Discrepancy between gnomAD and UK Biobank

Hello, I am a researcher at Nationwide Children’s in Columbus, OH. My groups works on genetic therapies to treat cystic fibrosis (CF). We have been trying to understand CF prevalence and CFTR variants in different ancestral groups using gnomAD. We were comparing our analysis against a recent publication describing CFTR variants in different ancestral groups from the UK biobank (Diversity of CFTR variants across ancestries characterized using 454,727 UK biobank whole exome sequences | Genome Medicine | Full Text). We noticed two discrepancies. We are trying to find an explanation since the UK biobank is listed as one of the sources for the gnomAD4 dataset.

Firstly, the published UK biobank paper described a variant A46D. They report 9 alleles in their African group with this variant. But this variant does not appear in gnomAD 4. I was under the impression that exomes from the UK Biobank were part of gnomAD 4. But is it only a partial set that has been included?
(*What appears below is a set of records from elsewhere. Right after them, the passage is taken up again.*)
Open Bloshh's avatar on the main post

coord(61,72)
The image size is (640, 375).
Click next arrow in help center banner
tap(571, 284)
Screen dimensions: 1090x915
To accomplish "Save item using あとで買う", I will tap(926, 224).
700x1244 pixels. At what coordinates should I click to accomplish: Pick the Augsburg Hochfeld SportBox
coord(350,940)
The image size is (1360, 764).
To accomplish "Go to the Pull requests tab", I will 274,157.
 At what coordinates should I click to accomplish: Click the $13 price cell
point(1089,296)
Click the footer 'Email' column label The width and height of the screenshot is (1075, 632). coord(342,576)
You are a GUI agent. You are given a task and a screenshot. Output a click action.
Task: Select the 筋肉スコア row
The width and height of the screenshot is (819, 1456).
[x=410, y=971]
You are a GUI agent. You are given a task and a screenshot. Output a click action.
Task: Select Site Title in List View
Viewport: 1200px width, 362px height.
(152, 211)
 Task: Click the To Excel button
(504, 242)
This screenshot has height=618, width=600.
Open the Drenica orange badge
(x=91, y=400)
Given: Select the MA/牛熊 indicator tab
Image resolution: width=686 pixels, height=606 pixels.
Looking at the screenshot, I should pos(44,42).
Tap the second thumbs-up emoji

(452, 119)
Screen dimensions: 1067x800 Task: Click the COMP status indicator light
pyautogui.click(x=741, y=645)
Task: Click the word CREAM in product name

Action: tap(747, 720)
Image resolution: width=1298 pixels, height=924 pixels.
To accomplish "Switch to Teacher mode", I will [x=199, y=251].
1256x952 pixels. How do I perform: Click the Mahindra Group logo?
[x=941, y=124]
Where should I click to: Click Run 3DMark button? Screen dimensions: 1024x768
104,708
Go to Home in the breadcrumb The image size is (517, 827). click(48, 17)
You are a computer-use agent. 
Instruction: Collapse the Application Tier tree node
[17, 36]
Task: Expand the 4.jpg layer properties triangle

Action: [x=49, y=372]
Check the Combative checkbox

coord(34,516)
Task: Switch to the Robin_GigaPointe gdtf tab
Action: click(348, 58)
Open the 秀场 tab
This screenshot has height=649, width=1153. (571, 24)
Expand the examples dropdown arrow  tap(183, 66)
Secondly, they report a variant V520F as the most common one in East Asians (36 alleles). The variant is present in gnomAD (43 alleles) but 38/43 alleles are in the European group in gnomAD and the other 3 are in the Remaining category. The variant has previously not been associated with East Asians. It is reasonable to assume that the methods used to assign ancestries to samples are different between gnomAD and the UK Biobank? Or are we missing something?

Any explanation you may be able to offer would greatly help our efforts. Thanks!

@svaidy Could you confirm the GRCh38 coordinates for both variants are like this?
CFTR V520F, 7-117559629-G-T
CFTR A46D, 7-117668786-C-A

We had for the first one:

Source AC_nfe AN_nfe
gnomAD 39 1,179,464
gnomAD_non_UKB 11 417,862
gnomAD_UKB 28 761,602

This variant on UKB browser has AC=36, AN=917,554 in NFE, the second variant not found.

Please note that gnomAD v4 included 416,555 UKB samples, it’s not equal to 454,727 in the paper you cited and 490,640 WGS individuals on UKB allele frequency browser (assuming that UKB WGS includes almost all UKB WES?).

Hi Qin,

Thank you so much! The first one is correct. The UK Biobank browser link you sent lists the variant as present in Non-Finnish Europeans (and in East Asians as reported in the paper).

The position for the second variant should be close to 7-117504336 since -117504336

  • C-T (GRCh38) corresponds to A46V in gnomAD. The UKB allele browser shows variants in -117504330, -117504333, and -117504339. The UKB allele browser and gnomAD v4 are consistent and we will report that when we write up this work. Thank you again for your help!